The Historiated Palazzo Massimo is a palace in Rome that today forms a single body with the Palazzo Massimo alle Colonne and the Palazzo Massimo detto di Pirro, but overlooks the Piazza dei Massimi behind it.

== History and description ==
The whole building complex is built on the remains of the Odeon of Domitian: it is from there that the monolithic column, found in 1938 and erected in 1950, comes from, placed in the centre of the small square, singularly quiet although it is immediately behind Piazza Navona.

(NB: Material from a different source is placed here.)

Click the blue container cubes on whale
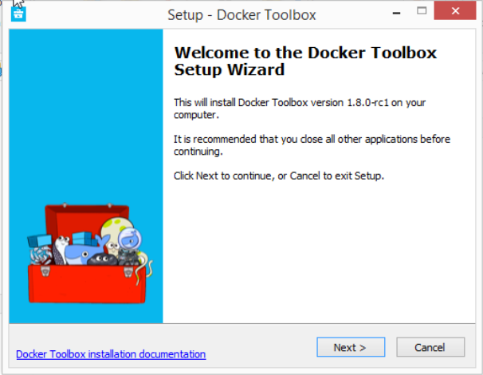Screen dimensions: 483x375 click(x=84, y=237)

The Palazzo Massimo known as the Palace of Pyrrhus derives its name from a statue of the god Mars found in the foundation excavations and mistakenly believed to be a depiction of the leader Pyrrhus, king of Epirus, defeated by the Romans in 275 BC near Beneventum.

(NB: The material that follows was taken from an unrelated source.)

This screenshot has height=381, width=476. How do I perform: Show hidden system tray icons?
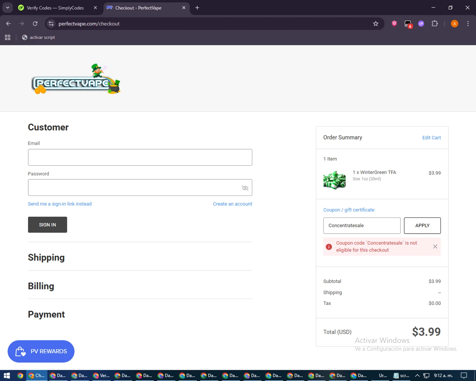pos(417,376)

Damaged by the Lansquenets during the Sack of Rome in 1527, the palace was partially rebuilt after 1532 by Giovanni Mangone, a pupil of Antonio da Sangallo il Giovane. The Palazzo Massimo istoriato, briefly Palazzo istoriato, obtained its name because it was decorated with frescoes with stories from antiquity, along the entire façade, probably by Daniele da Volterra in the 16th century, to celebrate the wedding of Angelo Massimo, who commissioned the reconstruction of the palace, with Antonietta Planca Incoronati.

One must bear in mind, when observing this architectural ensemble and evaluating its apparent eccentricity, that the layout of Corso Vittorio Emanuele – on which today stands Palazzo Massimo alle Colonne – and that of Corso Rinascimento were built after the unification of Italy, demolishing much of the area's medieval and Renaissance urban fabric, and profoundly altering its architectural barycentres.

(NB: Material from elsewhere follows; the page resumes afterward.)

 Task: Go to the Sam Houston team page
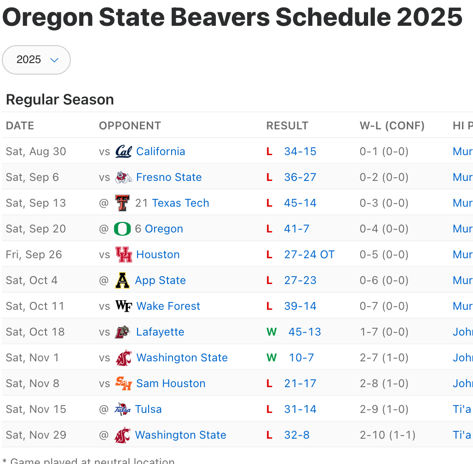[171, 383]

The monochrome façade was restored, as an inscription indicates, in 1877 and several times in the 20th century.

The ground floor may have housed one of Rome's first typographies, opened by two German printers, Conrad Schweynheym and Arnold Pannartz. Hailing from Subiaco (70 km east of Rome), where they had worked in the years 1465–67, they were given hospitality by the princes Massimo. The printing house began its activity by publishing, in the same 1467, the De civitate Dei by St. Augustine. In six years as many as 12,475 volumes were published.